Wednesday, March 3, 2010

Fairy Tale Face Lifts

The puzzling debate over what really defines intellectual property has been raging for what seems like an eternity. Certainly having access to the Internet and being part of a global society makes everyone much more aware of how difficult (if not impossible it is to be original). The thought that any idea I may come up with has more than likely been conceived of millions of times before is enough to make someone never want to leave their bed in the morning. Obviously we do need certain laws to protect intellectual property when large sums of money are at stake, but where do we draw the line and who gets to draw it?

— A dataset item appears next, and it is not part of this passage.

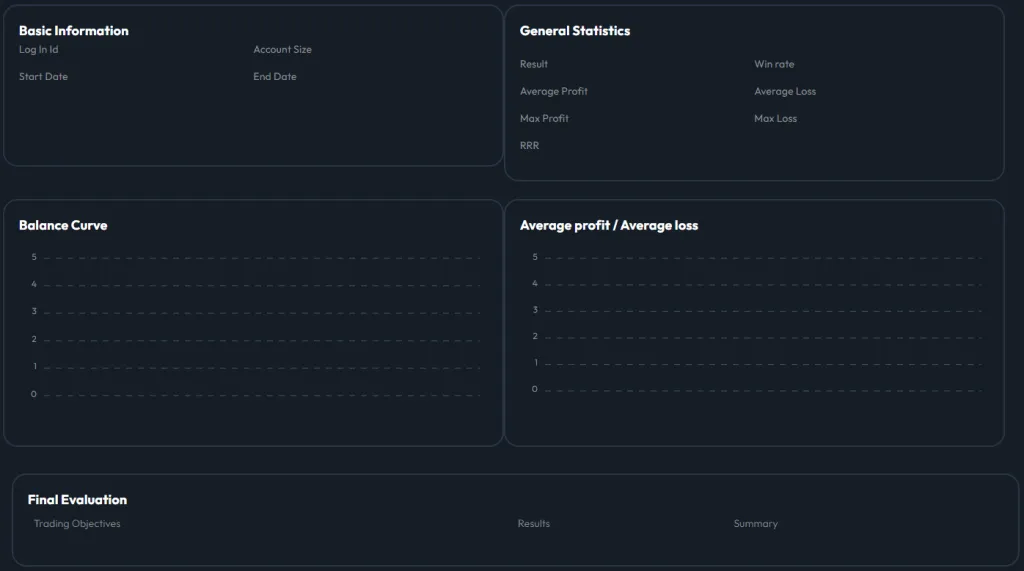Select the Result label in General Statistics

If Disney is allowed to sue for the unauthorized use of their stories or images, then how come nobody has sued Disney for their appropriations of classic fairy tales such as Snow White, Robin Hood, The Princess and the Frog (just to name a few). Does turning the character of Robin Hood into a fox really constitute a significant enough change to escape laws the guarded intellectual property (if that were the case then I wouldn't be facing a cease and desist charge over the syndication of my character "Marvin Mouse"). 

Presently, copyright laws only protect content for a certain number of years, after a while these timeless classics become public property, but do these laws really provide a conducive environment for fostering creativity, and free expression? Or do these laws only protect the established and wealthy, undermining and stifling any budding artistic endeavors of those with shallow pockets?